My painting of fireworks |
The beginning of our hike. It's beautiful!! |
Josh, Stephanie and baby Luke comfortable in the sling! |
Del & Trudy We made it to the upper lake - with the return trip ahead of us. |
So...here's Del's story about one of his 4th of July celebrations. This is a true story. We removed names from this story to protect the innocent…I mean the guilty!!
The Fourth of July Rockets
There’s a good reason why some
fireworks are not considered safe and sane. It’s also foreseeable to recognize
that when fireworks fall into the hands of college students there use would
most likely result in minor property damage if not physical bodily harm. This type of story can only be told with a disclaimer –
don’t try this at home!
My roommate who drove truck on the
weekends returned from Southern California having gathered up an array of
bottle rockets, some small, some very large. These had been carelessly
disseminated amongst several nearby apartments where I lived at the time.

▶ Given data:
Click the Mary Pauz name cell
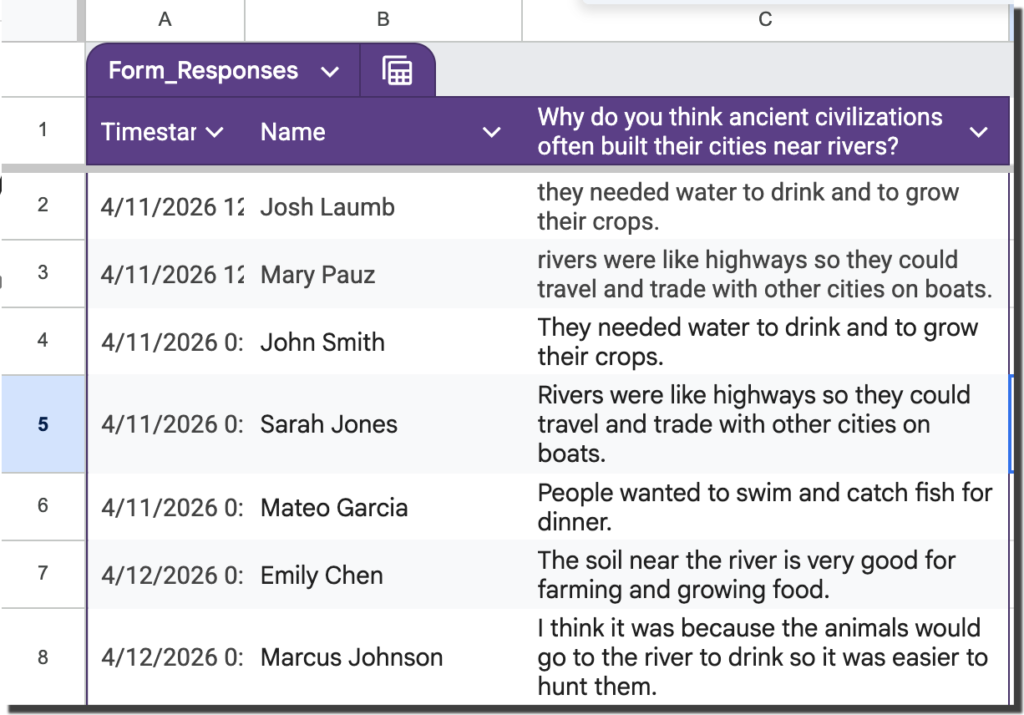 [x=317, y=274]
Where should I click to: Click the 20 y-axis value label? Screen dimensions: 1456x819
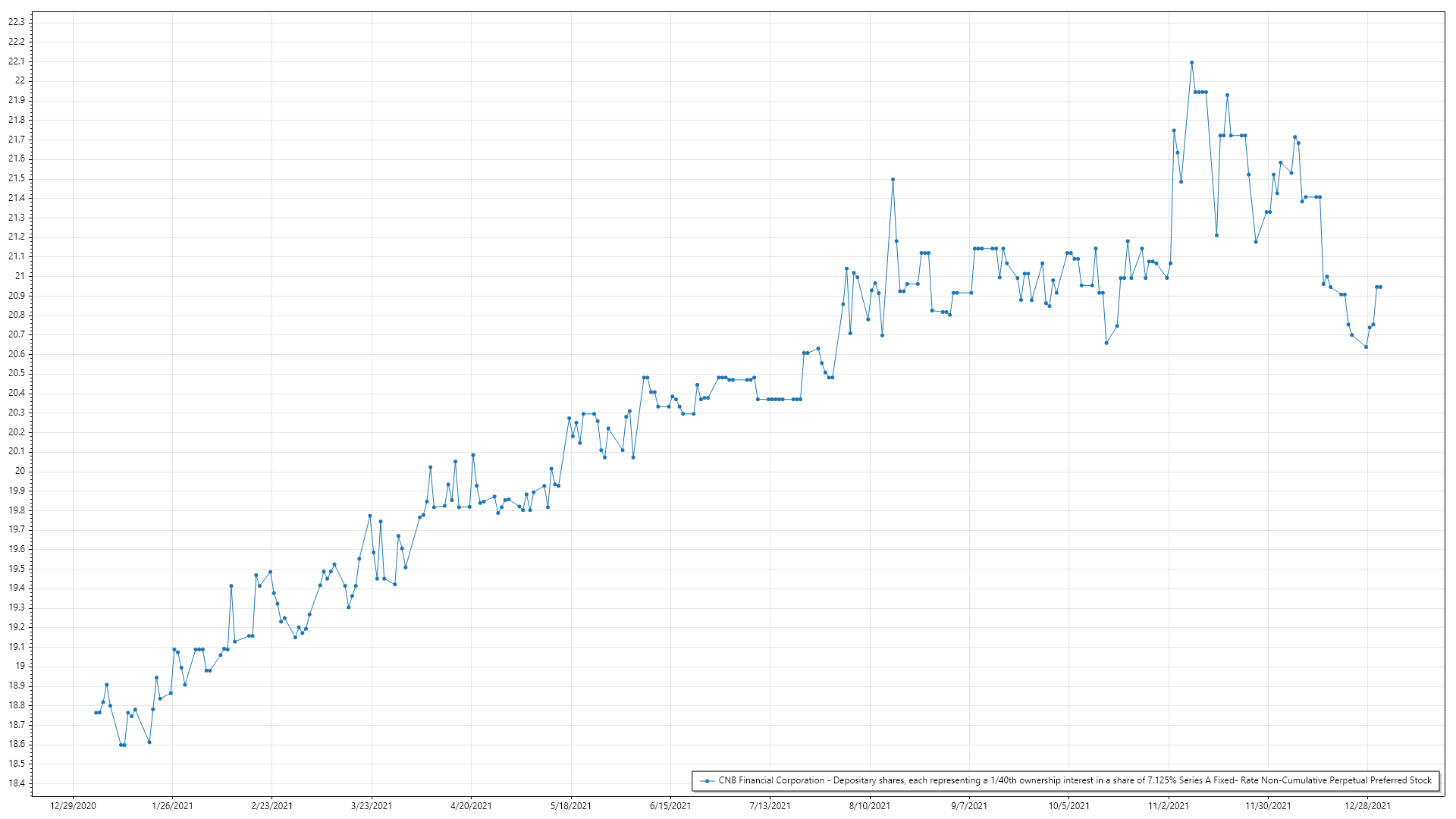20,471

▶ Request:
Continue Del's story about the Fourth of July rockets, starting right after its last sentence.

▶ Answer to the exercise:
The first evidence that trouble was
afoot was when we were sitting in our apartment watching television and heard a
curious noise from the adjacent apartment. As the drilling sound ceased we
noticed a small hole appear through the wall in our kitchen area with a chrome
towel rack pipe extending out of it. Mere moments passed until the purpose for
the tube became evident as bottle rockets began to flash from the end of the
tube and blaze across our apartment landing in an adjacent bathroom. While
essentially pinned down, we were able to pull together a counterattack
returning fire by launching bottle rockets from our end of the tube. A childish
college activity!
Sometime later, this being around
the 4th of July, the local community put on a fireworks display from
the stadium. We either didn’t have tickets or it cost more than we were willing
to pay, so several of us decided to simply take our lawn chairs up and sit on
the roof to watch the display. While so doing my roommate decided he would like
to launch one of his gigantic bottle rockets, which he had purchased in Mexico.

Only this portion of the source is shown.